Young Briton Tom Lewis, bidding to earn his playing rights for next season after turning professional last month, stole the show with a sizzling eight-under 64 in Friday’s Portugal Masters second round.
Lewis, who sprang to prominence by sharing the first-round lead at the British Open in July while still an amateur, produced a scintillating reply to two opening bogeys by rattling in 10 birdies in 14 holes on a day of outstanding scoring.
The 20-year-old Englishman’s stunning run left him on 10-under 134, three strokes behind leader Simon Khan of Britain (66) at the Victoria course on the Algarve.
“I thought I was on my way home after the first two holes and I was pretty angry with myself,” Lewis said.
“Then my putt on the 12th hole [his third] went in when it looked as though it was going 12 feet past,” he added.
“From there I just kept making birdie after birdie and my sad face turned into a smiley face,” he said.
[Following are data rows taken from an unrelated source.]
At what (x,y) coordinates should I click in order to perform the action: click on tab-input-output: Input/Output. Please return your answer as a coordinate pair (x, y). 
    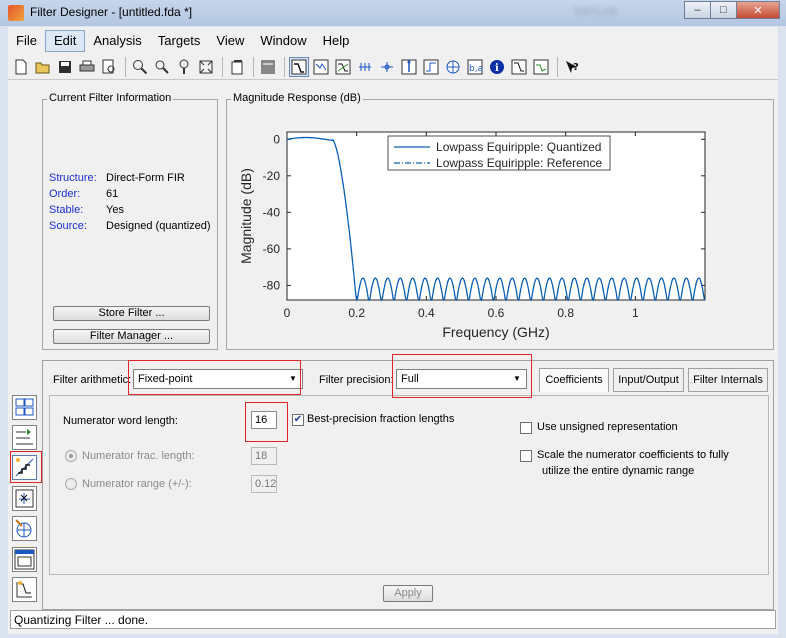
    Looking at the image, I should click on (648, 380).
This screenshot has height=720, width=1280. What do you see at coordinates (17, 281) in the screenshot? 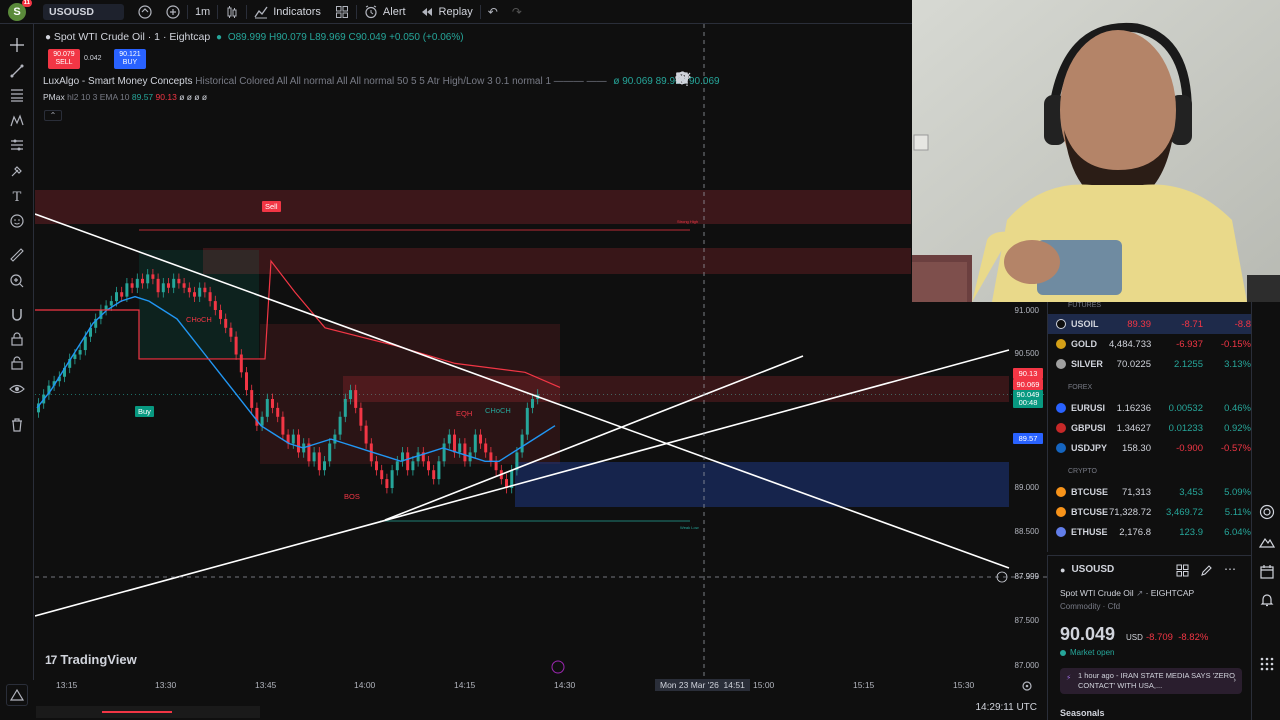
I see `zoom-tool` at bounding box center [17, 281].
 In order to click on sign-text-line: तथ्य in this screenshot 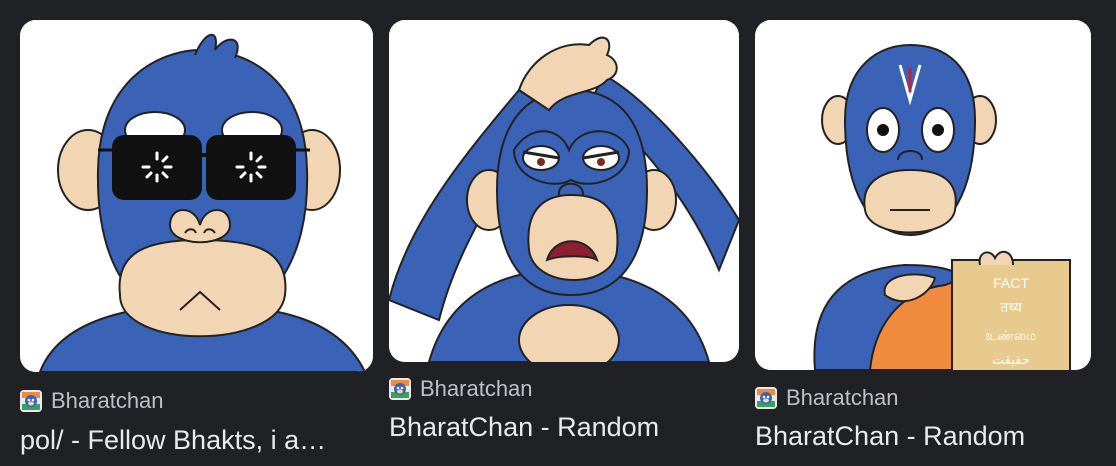, I will do `click(1011, 308)`.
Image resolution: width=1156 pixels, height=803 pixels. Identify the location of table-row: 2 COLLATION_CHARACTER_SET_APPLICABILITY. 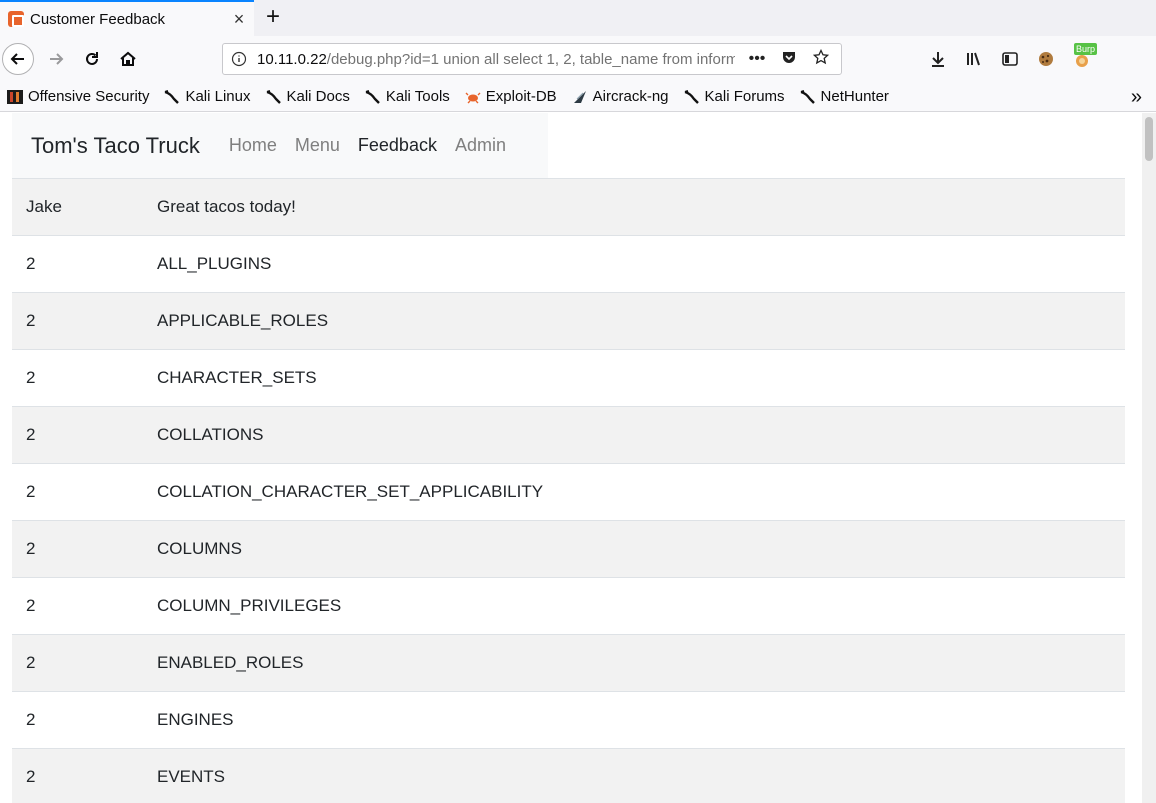
(568, 492).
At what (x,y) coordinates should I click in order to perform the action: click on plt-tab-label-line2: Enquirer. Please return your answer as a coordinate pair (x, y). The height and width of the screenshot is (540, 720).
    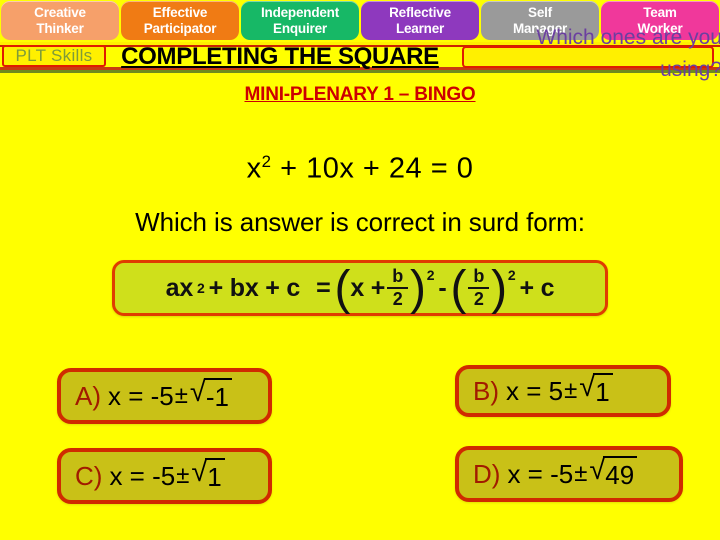
    Looking at the image, I should click on (300, 28).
Lewis, who turned pro after helping Britain and Ireland regain the Walker Cup from the US last month, is trying to earn a European Tour card next year from seven tournament invitations, this being his third.
“I don’t really want to go to tour school so I’m hoping a good finish this week will increase my chances,” he said.
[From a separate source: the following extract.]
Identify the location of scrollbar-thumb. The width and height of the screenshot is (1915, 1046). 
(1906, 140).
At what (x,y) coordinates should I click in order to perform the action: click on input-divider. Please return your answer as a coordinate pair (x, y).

Second place would earn him his playing rights in much the same way as world No. 3 and US Open champion Rory McIlroy gained his card soon after turning professional in 2007.
Khan, winner of the tour’s flagship PGA Championship last season, collected eight birdies to lead fellow Briton Rhys Davies (67), James Kingston (68) of South Africa and Chilean Felipe Aguilar (66) by a stroke.
“I can’t remember the last time I was leading,” Englishman Khan said. “But I enjoy being up there.”
“You have to embrace the pressure really and if you want to be on the fringes on this tour, then go and do something else. It’s only the shadow of your ambitions, the pressure, and you have just got to enjoy that,” he said.
On a day when six-birdie runs were commonplace, Swede John Edfors claimed three eagles in a 67 as he finished in a group two strokes off the pace.
Tournament favorite and world No. 6 Martin Kaymer, who shares the course record of 61, was left rueing two careless bogeys at the fourth and ninth as he returned a 68 for 135.
“Nine-under looks good, but really the par for the course is more like 69 than 72,” he said.
“I would expect to be closer to the lead but dropped two strokes where I should have been picking them up,” he added.
“I ran up four shots from only 45 yards on the fourth. Tiredness can creep in at this time of the year, but I can’t blame that because I feel pretty fit,” he added.
With the cut being made at a joint record for this year five-under, triple major champion Padraig Harrington just crept in on 138.